▶ [Exercise]:
Each record must be reproduced exactly as it is shown.

::::

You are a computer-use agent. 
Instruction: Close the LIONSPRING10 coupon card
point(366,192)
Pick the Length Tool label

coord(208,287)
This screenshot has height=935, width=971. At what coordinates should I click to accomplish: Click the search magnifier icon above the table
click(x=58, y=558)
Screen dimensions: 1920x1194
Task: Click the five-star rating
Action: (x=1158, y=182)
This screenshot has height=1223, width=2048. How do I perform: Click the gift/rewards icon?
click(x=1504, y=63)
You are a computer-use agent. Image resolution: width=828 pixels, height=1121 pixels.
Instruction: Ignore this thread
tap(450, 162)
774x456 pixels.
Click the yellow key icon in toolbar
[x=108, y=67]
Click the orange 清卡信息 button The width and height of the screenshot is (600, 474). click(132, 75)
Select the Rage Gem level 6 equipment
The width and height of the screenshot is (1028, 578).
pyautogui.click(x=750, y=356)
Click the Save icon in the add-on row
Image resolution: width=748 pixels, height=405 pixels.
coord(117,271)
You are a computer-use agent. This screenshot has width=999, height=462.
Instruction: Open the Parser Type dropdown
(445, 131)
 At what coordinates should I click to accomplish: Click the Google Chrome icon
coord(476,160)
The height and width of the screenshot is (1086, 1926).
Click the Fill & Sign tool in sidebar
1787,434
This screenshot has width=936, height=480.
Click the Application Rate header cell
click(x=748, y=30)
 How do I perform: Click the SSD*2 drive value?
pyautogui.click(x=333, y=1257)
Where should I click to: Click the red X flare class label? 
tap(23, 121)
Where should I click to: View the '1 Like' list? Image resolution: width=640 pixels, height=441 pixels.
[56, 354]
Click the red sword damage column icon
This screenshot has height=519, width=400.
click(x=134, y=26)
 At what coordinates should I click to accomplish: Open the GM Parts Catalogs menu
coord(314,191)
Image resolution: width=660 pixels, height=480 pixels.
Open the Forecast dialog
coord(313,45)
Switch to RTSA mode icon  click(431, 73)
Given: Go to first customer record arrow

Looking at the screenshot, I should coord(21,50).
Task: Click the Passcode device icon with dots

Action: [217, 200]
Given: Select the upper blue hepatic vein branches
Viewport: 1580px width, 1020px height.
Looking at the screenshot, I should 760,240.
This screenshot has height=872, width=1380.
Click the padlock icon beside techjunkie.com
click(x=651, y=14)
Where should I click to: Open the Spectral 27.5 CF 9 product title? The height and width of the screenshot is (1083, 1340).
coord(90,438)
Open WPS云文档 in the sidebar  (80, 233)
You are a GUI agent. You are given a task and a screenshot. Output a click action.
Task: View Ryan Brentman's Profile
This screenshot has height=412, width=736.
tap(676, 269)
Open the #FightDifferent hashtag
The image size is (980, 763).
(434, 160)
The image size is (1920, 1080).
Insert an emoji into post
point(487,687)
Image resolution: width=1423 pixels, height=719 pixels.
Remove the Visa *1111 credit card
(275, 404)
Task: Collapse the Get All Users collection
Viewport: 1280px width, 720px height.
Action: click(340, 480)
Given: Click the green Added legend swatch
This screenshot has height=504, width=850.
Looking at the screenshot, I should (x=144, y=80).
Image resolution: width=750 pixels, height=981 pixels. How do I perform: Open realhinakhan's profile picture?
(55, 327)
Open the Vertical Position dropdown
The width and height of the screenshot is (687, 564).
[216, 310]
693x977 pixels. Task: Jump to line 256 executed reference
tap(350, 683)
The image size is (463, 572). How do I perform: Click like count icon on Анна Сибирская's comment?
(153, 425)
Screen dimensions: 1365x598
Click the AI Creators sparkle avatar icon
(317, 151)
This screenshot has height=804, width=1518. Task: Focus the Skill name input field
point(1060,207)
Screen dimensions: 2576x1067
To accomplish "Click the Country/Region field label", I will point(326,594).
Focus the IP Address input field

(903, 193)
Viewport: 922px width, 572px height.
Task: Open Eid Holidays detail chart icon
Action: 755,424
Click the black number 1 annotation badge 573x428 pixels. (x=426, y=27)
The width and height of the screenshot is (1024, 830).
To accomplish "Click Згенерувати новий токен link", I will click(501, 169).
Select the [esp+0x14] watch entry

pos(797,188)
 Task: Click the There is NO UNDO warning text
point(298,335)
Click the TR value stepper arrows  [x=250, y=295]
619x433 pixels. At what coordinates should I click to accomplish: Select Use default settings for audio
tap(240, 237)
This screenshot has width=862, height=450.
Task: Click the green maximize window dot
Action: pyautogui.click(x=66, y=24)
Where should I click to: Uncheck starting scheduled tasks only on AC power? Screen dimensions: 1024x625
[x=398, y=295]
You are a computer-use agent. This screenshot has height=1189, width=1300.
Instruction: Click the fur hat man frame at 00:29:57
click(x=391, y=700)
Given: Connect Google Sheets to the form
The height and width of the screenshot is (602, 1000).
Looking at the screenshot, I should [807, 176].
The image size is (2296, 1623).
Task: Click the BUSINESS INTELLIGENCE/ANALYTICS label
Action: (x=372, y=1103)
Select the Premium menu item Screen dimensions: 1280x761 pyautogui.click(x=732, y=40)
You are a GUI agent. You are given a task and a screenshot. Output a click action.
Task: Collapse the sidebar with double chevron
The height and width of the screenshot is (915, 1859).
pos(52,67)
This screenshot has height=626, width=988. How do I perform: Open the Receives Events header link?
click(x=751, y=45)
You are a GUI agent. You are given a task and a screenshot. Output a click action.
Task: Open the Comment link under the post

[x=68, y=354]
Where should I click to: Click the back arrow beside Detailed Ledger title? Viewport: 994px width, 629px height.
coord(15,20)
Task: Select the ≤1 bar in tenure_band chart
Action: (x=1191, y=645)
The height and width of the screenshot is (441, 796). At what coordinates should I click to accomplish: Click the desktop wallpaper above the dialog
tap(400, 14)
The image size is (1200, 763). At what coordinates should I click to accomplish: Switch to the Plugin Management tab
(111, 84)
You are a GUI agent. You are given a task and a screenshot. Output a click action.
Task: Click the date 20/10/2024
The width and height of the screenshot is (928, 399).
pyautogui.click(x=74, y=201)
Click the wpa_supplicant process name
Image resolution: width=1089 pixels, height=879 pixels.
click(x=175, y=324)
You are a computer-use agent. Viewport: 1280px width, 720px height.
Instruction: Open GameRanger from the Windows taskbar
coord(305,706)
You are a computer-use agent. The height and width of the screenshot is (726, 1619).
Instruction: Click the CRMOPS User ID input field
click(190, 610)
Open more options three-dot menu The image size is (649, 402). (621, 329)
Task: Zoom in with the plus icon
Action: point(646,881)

::::

▶ [Written solution]:
You are a computer-use agent. 
Instruction: Close the LIONSPRING10 coupon card
point(366,192)
Pick the Length Tool label

coord(208,287)
This screenshot has height=935, width=971. At what coordinates should I click to accomplish: Click the search magnifier icon above the table
click(x=58, y=558)
Screen dimensions: 1920x1194
Task: Click the five-star rating
Action: (x=1158, y=182)
This screenshot has height=1223, width=2048. How do I perform: Click the gift/rewards icon?
click(x=1504, y=63)
You are a computer-use agent. Image resolution: width=828 pixels, height=1121 pixels.
Instruction: Ignore this thread
tap(450, 162)
774x456 pixels.
Click the yellow key icon in toolbar
[x=108, y=67]
Click the orange 清卡信息 button The width and height of the screenshot is (600, 474). click(132, 75)
Select the Rage Gem level 6 equipment
The width and height of the screenshot is (1028, 578).
pyautogui.click(x=750, y=356)
Click the Save icon in the add-on row
Image resolution: width=748 pixels, height=405 pixels.
coord(117,271)
You are a computer-use agent. This screenshot has width=999, height=462.
Instruction: Open the Parser Type dropdown
(445, 131)
 At what coordinates should I click to accomplish: Click the Google Chrome icon
coord(476,160)
The height and width of the screenshot is (1086, 1926).
Click the Fill & Sign tool in sidebar
1787,434
This screenshot has width=936, height=480.
Click the Application Rate header cell
click(x=748, y=30)
 How do I perform: Click the SSD*2 drive value?
pyautogui.click(x=333, y=1257)
Where should I click to: Click the red X flare class label? 
tap(23, 121)
Where should I click to: View the '1 Like' list? Image resolution: width=640 pixels, height=441 pixels.
[56, 354]
Click the red sword damage column icon
This screenshot has height=519, width=400.
click(x=134, y=26)
 At what coordinates should I click to accomplish: Open the GM Parts Catalogs menu
coord(314,191)
Image resolution: width=660 pixels, height=480 pixels.
Open the Forecast dialog
coord(313,45)
Switch to RTSA mode icon  click(431, 73)
Given: Go to first customer record arrow

Looking at the screenshot, I should coord(21,50).
Task: Click the Passcode device icon with dots

Action: [217, 200]
Given: Select the upper blue hepatic vein branches
Viewport: 1580px width, 1020px height.
Looking at the screenshot, I should 760,240.
This screenshot has height=872, width=1380.
Click the padlock icon beside techjunkie.com
click(x=651, y=14)
Where should I click to: Open the Spectral 27.5 CF 9 product title? The height and width of the screenshot is (1083, 1340).
coord(90,438)
Open WPS云文档 in the sidebar  (80, 233)
You are a GUI agent. You are given a task and a screenshot. Output a click action.
Task: View Ryan Brentman's Profile
This screenshot has height=412, width=736.
tap(676, 269)
Open the #FightDifferent hashtag
The image size is (980, 763).
(434, 160)
The image size is (1920, 1080).
Insert an emoji into post
point(487,687)
Image resolution: width=1423 pixels, height=719 pixels.
Remove the Visa *1111 credit card
(275, 404)
Task: Collapse the Get All Users collection
Viewport: 1280px width, 720px height.
Action: click(340, 480)
Given: Click the green Added legend swatch
This screenshot has height=504, width=850.
Looking at the screenshot, I should (x=144, y=80).
Image resolution: width=750 pixels, height=981 pixels. How do I perform: Open realhinakhan's profile picture?
(55, 327)
Open the Vertical Position dropdown
The width and height of the screenshot is (687, 564).
[216, 310]
693x977 pixels. Task: Jump to line 256 executed reference
tap(350, 683)
The image size is (463, 572). How do I perform: Click like count icon on Анна Сибирская's comment?
(153, 425)
Screen dimensions: 1365x598
Click the AI Creators sparkle avatar icon
(317, 151)
This screenshot has height=804, width=1518. Task: Focus the Skill name input field
point(1060,207)
Screen dimensions: 2576x1067
To accomplish "Click the Country/Region field label", I will point(326,594).
Focus the IP Address input field

(903, 193)
Viewport: 922px width, 572px height.
Task: Open Eid Holidays detail chart icon
Action: 755,424
Click the black number 1 annotation badge 573x428 pixels. (x=426, y=27)
The width and height of the screenshot is (1024, 830).
To accomplish "Click Згенерувати новий токен link", I will click(501, 169).
Select the [esp+0x14] watch entry

pos(797,188)
 Task: Click the There is NO UNDO warning text
point(298,335)
Click the TR value stepper arrows  [x=250, y=295]
619x433 pixels. At what coordinates should I click to accomplish: Select Use default settings for audio
tap(240, 237)
This screenshot has width=862, height=450.
Task: Click the green maximize window dot
Action: pyautogui.click(x=66, y=24)
Where should I click to: Uncheck starting scheduled tasks only on AC power? Screen dimensions: 1024x625
[x=398, y=295]
You are a computer-use agent. This screenshot has height=1189, width=1300.
Instruction: Click the fur hat man frame at 00:29:57
click(x=391, y=700)
Given: Connect Google Sheets to the form
The height and width of the screenshot is (602, 1000).
Looking at the screenshot, I should [807, 176].
The image size is (2296, 1623).
Task: Click the BUSINESS INTELLIGENCE/ANALYTICS label
Action: (x=372, y=1103)
Select the Premium menu item Screen dimensions: 1280x761 pyautogui.click(x=732, y=40)
You are a GUI agent. You are given a task and a screenshot. Output a click action.
Task: Collapse the sidebar with double chevron
The height and width of the screenshot is (915, 1859).
pos(52,67)
This screenshot has height=626, width=988. How do I perform: Open the Receives Events header link?
click(x=751, y=45)
You are a GUI agent. You are given a task and a screenshot. Output a click action.
Task: Open the Comment link under the post

[x=68, y=354]
Where should I click to: Click the back arrow beside Detailed Ledger title? Viewport: 994px width, 629px height.
coord(15,20)
Task: Select the ≤1 bar in tenure_band chart
Action: (x=1191, y=645)
The height and width of the screenshot is (441, 796). At what coordinates should I click to accomplish: Click the desktop wallpaper above the dialog
tap(400, 14)
The image size is (1200, 763). At what coordinates should I click to accomplish: Switch to the Plugin Management tab
(111, 84)
You are a GUI agent. You are given a task and a screenshot. Output a click action.
Task: Click the date 20/10/2024
The width and height of the screenshot is (928, 399).
pyautogui.click(x=74, y=201)
Click the wpa_supplicant process name
Image resolution: width=1089 pixels, height=879 pixels.
click(x=175, y=324)
You are a computer-use agent. Viewport: 1280px width, 720px height.
Instruction: Open GameRanger from the Windows taskbar
coord(305,706)
You are a computer-use agent. The height and width of the screenshot is (726, 1619).
Instruction: Click the CRMOPS User ID input field
click(190, 610)
Open more options three-dot menu The image size is (649, 402). (621, 329)
Task: Zoom in with the plus icon
Action: point(646,881)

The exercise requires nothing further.